(Stored records)
◇ ◇ ◇ ◇ ◇ ◇ ◇
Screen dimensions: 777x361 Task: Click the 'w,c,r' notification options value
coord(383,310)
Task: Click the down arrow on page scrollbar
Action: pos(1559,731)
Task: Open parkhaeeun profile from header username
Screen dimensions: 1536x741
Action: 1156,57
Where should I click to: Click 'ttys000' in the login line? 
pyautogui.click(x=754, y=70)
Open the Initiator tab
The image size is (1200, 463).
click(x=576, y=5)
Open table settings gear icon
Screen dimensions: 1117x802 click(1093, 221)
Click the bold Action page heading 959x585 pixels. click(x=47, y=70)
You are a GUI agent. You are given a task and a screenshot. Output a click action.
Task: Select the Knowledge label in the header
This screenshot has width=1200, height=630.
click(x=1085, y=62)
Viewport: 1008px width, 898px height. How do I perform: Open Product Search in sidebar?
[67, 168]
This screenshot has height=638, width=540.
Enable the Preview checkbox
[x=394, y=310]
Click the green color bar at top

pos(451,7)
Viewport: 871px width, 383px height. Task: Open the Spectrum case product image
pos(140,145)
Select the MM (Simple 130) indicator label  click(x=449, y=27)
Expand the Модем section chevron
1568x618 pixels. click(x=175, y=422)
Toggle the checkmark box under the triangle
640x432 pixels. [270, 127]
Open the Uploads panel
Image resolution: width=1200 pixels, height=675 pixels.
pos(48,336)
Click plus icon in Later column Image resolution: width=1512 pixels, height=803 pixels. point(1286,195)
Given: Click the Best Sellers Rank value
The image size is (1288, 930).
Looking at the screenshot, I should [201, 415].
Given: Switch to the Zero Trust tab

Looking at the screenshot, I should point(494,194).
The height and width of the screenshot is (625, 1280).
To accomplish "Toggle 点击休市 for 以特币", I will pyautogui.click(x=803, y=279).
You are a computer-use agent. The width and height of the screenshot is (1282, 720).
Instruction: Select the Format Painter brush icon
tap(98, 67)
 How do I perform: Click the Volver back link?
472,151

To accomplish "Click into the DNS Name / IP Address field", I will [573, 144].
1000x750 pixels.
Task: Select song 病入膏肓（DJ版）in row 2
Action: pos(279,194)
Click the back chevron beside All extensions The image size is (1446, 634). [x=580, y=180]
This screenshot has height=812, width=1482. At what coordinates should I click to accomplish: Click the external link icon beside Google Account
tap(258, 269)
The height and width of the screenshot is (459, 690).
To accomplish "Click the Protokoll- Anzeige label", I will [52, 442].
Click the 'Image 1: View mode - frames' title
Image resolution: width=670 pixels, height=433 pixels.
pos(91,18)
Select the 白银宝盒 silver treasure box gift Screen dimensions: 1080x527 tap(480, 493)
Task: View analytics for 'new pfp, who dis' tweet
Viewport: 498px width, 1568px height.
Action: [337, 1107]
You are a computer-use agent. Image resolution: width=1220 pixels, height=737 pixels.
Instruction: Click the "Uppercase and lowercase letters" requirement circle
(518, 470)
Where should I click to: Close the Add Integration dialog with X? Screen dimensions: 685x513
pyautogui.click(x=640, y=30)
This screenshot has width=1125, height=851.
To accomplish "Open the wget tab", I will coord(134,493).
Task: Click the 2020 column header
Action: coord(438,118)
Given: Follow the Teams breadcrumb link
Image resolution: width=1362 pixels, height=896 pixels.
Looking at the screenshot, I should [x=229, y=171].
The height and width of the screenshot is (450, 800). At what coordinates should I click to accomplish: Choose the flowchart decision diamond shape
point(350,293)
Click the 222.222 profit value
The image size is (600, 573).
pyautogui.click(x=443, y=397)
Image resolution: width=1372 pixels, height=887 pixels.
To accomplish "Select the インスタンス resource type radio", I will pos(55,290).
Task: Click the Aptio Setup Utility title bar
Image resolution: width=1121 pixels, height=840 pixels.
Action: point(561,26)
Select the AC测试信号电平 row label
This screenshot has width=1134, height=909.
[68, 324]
◇ ◇ ◇ ◇ ◇ ◇ ◇
◆ Try it
Write all of the data above again, exactly as given.

◆ Your response
Screen dimensions: 777x361 Task: Click the 'w,c,r' notification options value
coord(383,310)
Task: Click the down arrow on page scrollbar
Action: pos(1559,731)
Task: Open parkhaeeun profile from header username
Screen dimensions: 1536x741
Action: 1156,57
Where should I click to: Click 'ttys000' in the login line? 
pyautogui.click(x=754, y=70)
Open the Initiator tab
The image size is (1200, 463).
click(x=576, y=5)
Open table settings gear icon
Screen dimensions: 1117x802 click(1093, 221)
Click the bold Action page heading 959x585 pixels. click(x=47, y=70)
You are a GUI agent. You are given a task and a screenshot. Output a click action.
Task: Select the Knowledge label in the header
This screenshot has width=1200, height=630.
click(x=1085, y=62)
Viewport: 1008px width, 898px height. How do I perform: Open Product Search in sidebar?
[67, 168]
This screenshot has height=638, width=540.
Enable the Preview checkbox
[x=394, y=310]
Click the green color bar at top

pos(451,7)
Viewport: 871px width, 383px height. Task: Open the Spectrum case product image
pos(140,145)
Select the MM (Simple 130) indicator label  click(x=449, y=27)
Expand the Модем section chevron
1568x618 pixels. click(x=175, y=422)
Toggle the checkmark box under the triangle
640x432 pixels. [270, 127]
Open the Uploads panel
Image resolution: width=1200 pixels, height=675 pixels.
pos(48,336)
Click plus icon in Later column Image resolution: width=1512 pixels, height=803 pixels. point(1286,195)
Given: Click the Best Sellers Rank value
The image size is (1288, 930).
Looking at the screenshot, I should [201, 415].
Given: Switch to the Zero Trust tab

Looking at the screenshot, I should point(494,194).
The height and width of the screenshot is (625, 1280).
To accomplish "Toggle 点击休市 for 以特币", I will pyautogui.click(x=803, y=279).
You are a computer-use agent. The width and height of the screenshot is (1282, 720).
Instruction: Select the Format Painter brush icon
tap(98, 67)
 How do I perform: Click the Volver back link?
472,151

To accomplish "Click into the DNS Name / IP Address field", I will [573, 144].
1000x750 pixels.
Task: Select song 病入膏肓（DJ版）in row 2
Action: pos(279,194)
Click the back chevron beside All extensions The image size is (1446, 634). [x=580, y=180]
This screenshot has height=812, width=1482. At what coordinates should I click to accomplish: Click the external link icon beside Google Account
tap(258, 269)
The height and width of the screenshot is (459, 690).
To accomplish "Click the Protokoll- Anzeige label", I will [52, 442].
Click the 'Image 1: View mode - frames' title
Image resolution: width=670 pixels, height=433 pixels.
pos(91,18)
Select the 白银宝盒 silver treasure box gift Screen dimensions: 1080x527 tap(480, 493)
Task: View analytics for 'new pfp, who dis' tweet
Viewport: 498px width, 1568px height.
Action: [337, 1107]
You are a computer-use agent. Image resolution: width=1220 pixels, height=737 pixels.
Instruction: Click the "Uppercase and lowercase letters" requirement circle
(518, 470)
Where should I click to: Close the Add Integration dialog with X? Screen dimensions: 685x513
pyautogui.click(x=640, y=30)
This screenshot has width=1125, height=851.
To accomplish "Open the wget tab", I will coord(134,493).
Task: Click the 2020 column header
Action: coord(438,118)
Given: Follow the Teams breadcrumb link
Image resolution: width=1362 pixels, height=896 pixels.
Looking at the screenshot, I should [x=229, y=171].
The height and width of the screenshot is (450, 800). At what coordinates should I click to accomplish: Choose the flowchart decision diamond shape
point(350,293)
Click the 222.222 profit value
The image size is (600, 573).
pyautogui.click(x=443, y=397)
Image resolution: width=1372 pixels, height=887 pixels.
To accomplish "Select the インスタンス resource type radio", I will pos(55,290).
Task: Click the Aptio Setup Utility title bar
Image resolution: width=1121 pixels, height=840 pixels.
Action: point(561,26)
Select the AC测试信号电平 row label
This screenshot has width=1134, height=909.
[68, 324]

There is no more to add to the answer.